“Dude, Machine Learning is Just Glorified Curve Fitting”

There is this video of David Bowie being interviewed by Jeremy Paxman that I keep coming back to. The interview took place in 1999 and one of the topics they discuss is the Internet. Specifically, Bowie expresses his opinion that “the potential of what the Internet is going to do to society—both good and bad—is unimaginable”. What is much more interesting to me though is Paxman’s skepticism: “It’s just a tool though, isn’t it? <…> It’s simply a different delivery system”. You can watch the full exchange on YouTube using this link (the most relevant part from 10:45 to 11:30).

For us, the enlightened people of 2020, it feels like Paxman made a fool of himself. But my point is that Paxman was technically correct.
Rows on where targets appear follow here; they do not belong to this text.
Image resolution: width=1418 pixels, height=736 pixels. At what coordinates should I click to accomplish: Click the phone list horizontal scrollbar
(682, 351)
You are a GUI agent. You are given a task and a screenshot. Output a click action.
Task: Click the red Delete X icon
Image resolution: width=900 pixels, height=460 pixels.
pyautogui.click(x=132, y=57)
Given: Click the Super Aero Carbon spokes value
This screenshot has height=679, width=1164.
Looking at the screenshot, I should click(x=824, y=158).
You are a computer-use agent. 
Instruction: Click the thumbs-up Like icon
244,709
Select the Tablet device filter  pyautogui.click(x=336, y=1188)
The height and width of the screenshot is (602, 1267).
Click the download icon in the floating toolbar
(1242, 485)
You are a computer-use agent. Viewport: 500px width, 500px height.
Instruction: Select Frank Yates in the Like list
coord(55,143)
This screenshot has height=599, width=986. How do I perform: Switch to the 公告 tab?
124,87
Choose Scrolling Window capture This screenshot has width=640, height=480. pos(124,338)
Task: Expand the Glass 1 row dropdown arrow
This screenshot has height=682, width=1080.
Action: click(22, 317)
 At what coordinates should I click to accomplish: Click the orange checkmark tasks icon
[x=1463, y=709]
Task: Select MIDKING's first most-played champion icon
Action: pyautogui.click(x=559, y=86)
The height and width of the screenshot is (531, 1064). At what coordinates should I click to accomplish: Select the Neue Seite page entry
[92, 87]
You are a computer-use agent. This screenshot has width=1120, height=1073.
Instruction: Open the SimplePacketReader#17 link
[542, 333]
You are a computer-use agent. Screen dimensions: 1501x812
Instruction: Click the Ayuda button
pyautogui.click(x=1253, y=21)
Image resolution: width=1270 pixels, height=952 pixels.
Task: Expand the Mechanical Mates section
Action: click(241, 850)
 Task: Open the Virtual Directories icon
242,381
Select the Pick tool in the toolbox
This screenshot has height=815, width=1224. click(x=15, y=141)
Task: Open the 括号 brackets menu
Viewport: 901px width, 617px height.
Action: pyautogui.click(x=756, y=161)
It is just that saying “$X$ is just $Y$” may not necessarily diminish the importance of $X$ if we are underestimating the power of $Y$ or if it is too vaguely defined.

One of the most popular variants of this meme today is the saying “machine learning is just glorified curve fitting”. It seems to have been popularized by Judea Pearl and is now the main argument of the folks that question the significance of recent advances in machine learning or are skeptical about its potential to replace jobs, for example. Although you might already (correctly) guess that I am of the opinion that this way of thinking is mostly flawed, in some ways I can actually sympathize with it too.

Curve Fitting

2-D

Before digging into machine learning, let us clarify what curve fitting even is; it might be illustrated with a classic experiment. Suppose you have a container of gas and you measure its pressure, $P$, at various temperatures, $T$. You then plot $P$ versus $T$ and find that the relationship between the two (at least in the range that you measured) is almost perfectly linear, i.e. $P(T) = aT + b$, where $a$ and $b$ are some constants. This is an example of fitting a straight line on a graph of two variables, which can then be used to predict the value of one variable given the value of the other.

9000-D

In machine learning, one might try to achieve something similar. For example, a neural network could be trained to differentiate between dogs and cats when provided with their images (which are collections of pixels with certain intensities of red, green and blue colors). A trained fully-connected neural network with one hidden layer would produce the relationship $\mathbf{F}(\mathbf{x}) = \sigma_2(\mathbf{A}_2 \sigma_1(\mathbf{A}_1 \mathbf{x} + \mathbf{b}_1) + \mathbf{b}_2)$ between an input image $\mathbf{x}$ and a function $\mathbf{F}$ with outputs labeled “dog” and “cat”, where $\mathbf{A}_1$, $\mathbf{b}_1$, $\mathbf{A}_2$ and $\mathbf{b}_2$ are just collections of constants and $\sigma_1$ and $\sigma_2$ are some non-linear functions. Although scarier looking, this model performs the same task—predicts an output given some input. You can visualize1 this as fitting a multi-thousand-dimensional surface using millions of parameters.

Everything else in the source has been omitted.